→ **THE TASK**: Among the entries that follow, count the lines with the word "help" and report the number by itself.

____________________

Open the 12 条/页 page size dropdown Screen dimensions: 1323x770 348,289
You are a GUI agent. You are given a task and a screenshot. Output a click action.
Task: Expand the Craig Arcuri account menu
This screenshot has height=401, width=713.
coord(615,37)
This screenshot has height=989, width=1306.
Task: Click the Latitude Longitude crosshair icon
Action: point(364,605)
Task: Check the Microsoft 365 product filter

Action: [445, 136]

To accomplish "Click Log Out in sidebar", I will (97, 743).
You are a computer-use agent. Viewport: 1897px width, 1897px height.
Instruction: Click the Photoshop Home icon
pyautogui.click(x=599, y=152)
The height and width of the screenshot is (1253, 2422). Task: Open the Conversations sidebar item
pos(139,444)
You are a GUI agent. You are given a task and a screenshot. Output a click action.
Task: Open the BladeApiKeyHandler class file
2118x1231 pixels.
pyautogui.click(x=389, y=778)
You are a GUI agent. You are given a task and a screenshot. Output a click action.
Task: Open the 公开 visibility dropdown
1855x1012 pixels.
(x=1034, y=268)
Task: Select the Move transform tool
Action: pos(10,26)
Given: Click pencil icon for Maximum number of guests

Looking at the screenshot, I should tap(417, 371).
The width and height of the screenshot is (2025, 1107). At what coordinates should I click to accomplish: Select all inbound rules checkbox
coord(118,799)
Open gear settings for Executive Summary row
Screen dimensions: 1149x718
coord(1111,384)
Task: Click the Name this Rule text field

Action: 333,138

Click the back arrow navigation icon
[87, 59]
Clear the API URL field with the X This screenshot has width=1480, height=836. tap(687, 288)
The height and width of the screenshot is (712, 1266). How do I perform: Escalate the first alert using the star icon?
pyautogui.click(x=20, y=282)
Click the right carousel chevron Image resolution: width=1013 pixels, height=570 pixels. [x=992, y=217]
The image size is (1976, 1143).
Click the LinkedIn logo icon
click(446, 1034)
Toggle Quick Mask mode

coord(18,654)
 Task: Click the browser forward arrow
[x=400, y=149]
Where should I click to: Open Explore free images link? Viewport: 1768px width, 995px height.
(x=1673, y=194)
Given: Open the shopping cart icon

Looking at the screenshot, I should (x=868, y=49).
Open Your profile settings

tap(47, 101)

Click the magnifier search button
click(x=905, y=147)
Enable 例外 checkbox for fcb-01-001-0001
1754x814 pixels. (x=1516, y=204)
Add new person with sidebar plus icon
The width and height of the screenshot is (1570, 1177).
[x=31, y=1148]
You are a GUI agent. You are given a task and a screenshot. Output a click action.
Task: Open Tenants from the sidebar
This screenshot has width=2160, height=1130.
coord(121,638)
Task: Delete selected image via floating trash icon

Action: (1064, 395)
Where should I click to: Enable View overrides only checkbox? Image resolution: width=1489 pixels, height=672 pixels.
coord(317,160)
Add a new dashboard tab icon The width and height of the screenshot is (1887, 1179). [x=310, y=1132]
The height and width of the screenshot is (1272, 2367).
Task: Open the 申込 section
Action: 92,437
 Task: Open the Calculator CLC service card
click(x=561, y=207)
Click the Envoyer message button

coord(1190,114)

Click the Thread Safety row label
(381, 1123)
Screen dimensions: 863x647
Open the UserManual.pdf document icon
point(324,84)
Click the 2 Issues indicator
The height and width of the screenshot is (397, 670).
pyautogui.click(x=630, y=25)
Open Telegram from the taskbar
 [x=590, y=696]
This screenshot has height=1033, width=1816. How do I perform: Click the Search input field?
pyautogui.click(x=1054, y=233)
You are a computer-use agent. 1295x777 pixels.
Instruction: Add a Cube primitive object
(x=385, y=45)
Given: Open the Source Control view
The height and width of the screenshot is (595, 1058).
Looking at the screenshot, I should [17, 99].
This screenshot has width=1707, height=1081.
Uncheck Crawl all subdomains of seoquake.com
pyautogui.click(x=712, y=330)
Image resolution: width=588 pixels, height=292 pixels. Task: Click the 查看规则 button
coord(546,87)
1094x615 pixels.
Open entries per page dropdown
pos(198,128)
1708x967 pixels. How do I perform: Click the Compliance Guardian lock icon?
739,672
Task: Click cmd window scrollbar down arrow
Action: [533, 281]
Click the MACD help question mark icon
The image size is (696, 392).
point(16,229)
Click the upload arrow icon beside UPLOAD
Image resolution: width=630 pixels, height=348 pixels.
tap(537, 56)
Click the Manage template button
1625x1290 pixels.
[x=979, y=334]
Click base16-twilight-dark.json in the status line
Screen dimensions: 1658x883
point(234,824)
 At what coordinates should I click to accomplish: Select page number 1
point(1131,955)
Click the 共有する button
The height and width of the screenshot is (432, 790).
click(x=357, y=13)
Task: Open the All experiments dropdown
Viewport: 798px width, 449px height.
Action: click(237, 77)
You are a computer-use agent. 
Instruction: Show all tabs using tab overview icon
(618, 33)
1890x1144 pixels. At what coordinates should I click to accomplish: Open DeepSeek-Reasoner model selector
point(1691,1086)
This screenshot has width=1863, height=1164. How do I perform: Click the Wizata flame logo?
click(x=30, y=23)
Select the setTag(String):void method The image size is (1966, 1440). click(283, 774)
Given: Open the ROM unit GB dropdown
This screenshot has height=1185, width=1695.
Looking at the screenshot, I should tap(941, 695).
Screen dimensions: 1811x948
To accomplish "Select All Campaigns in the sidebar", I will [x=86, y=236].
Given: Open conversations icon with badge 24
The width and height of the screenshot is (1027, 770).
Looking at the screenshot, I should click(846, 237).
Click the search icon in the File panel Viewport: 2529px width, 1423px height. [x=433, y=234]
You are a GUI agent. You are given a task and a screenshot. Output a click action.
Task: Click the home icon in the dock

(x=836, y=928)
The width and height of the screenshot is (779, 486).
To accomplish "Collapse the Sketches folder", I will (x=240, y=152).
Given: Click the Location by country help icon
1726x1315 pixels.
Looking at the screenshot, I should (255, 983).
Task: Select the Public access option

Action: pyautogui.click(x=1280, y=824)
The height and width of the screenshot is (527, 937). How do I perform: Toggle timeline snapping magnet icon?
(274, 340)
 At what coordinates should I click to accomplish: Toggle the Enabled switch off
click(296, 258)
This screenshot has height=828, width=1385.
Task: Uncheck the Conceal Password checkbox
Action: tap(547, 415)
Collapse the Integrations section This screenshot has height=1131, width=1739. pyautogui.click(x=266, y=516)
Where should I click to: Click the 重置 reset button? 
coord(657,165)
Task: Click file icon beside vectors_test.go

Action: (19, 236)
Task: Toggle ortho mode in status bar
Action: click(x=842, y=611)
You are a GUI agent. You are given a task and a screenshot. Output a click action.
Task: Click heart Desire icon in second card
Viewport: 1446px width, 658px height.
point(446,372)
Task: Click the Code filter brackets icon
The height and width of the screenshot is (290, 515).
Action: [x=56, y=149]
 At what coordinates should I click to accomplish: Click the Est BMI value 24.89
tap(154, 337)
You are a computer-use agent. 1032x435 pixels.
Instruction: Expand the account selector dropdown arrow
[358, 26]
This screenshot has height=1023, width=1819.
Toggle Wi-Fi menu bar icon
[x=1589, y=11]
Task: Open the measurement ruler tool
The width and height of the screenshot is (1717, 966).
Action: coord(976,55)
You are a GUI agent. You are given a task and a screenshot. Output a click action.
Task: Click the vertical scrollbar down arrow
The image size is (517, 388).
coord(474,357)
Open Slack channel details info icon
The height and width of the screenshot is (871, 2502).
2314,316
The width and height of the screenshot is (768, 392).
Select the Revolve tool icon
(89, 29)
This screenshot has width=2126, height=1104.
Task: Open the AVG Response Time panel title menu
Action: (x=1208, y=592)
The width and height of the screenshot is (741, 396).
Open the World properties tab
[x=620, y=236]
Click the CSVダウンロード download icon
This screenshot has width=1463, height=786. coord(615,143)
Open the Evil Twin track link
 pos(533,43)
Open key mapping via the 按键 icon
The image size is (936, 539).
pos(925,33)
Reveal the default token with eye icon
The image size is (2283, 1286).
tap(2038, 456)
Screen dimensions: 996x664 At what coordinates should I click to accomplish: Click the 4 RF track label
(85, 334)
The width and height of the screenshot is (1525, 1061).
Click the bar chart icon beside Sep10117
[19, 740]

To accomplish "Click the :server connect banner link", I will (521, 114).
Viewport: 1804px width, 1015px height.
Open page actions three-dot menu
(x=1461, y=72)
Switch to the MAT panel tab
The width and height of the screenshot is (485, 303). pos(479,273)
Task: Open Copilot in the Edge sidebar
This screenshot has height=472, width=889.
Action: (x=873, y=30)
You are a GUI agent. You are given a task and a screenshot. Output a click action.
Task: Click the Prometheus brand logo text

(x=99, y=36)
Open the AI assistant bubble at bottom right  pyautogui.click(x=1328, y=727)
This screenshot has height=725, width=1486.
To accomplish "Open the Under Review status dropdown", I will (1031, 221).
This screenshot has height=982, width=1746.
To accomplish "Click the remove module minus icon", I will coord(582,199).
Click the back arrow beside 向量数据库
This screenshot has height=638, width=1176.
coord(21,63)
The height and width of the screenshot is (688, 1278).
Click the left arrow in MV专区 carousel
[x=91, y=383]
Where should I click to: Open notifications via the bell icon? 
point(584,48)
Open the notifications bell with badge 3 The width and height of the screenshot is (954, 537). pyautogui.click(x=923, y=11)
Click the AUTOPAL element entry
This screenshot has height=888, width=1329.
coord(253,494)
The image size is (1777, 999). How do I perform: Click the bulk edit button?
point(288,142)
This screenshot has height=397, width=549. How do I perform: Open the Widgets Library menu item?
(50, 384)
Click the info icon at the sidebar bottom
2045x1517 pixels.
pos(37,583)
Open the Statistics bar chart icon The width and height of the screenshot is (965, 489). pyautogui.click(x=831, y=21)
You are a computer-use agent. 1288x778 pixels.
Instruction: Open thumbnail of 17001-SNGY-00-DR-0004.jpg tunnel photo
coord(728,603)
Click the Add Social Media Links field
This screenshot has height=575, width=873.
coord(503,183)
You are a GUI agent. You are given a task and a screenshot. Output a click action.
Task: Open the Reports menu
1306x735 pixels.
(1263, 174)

____________________

→ **SOLUTION**: 2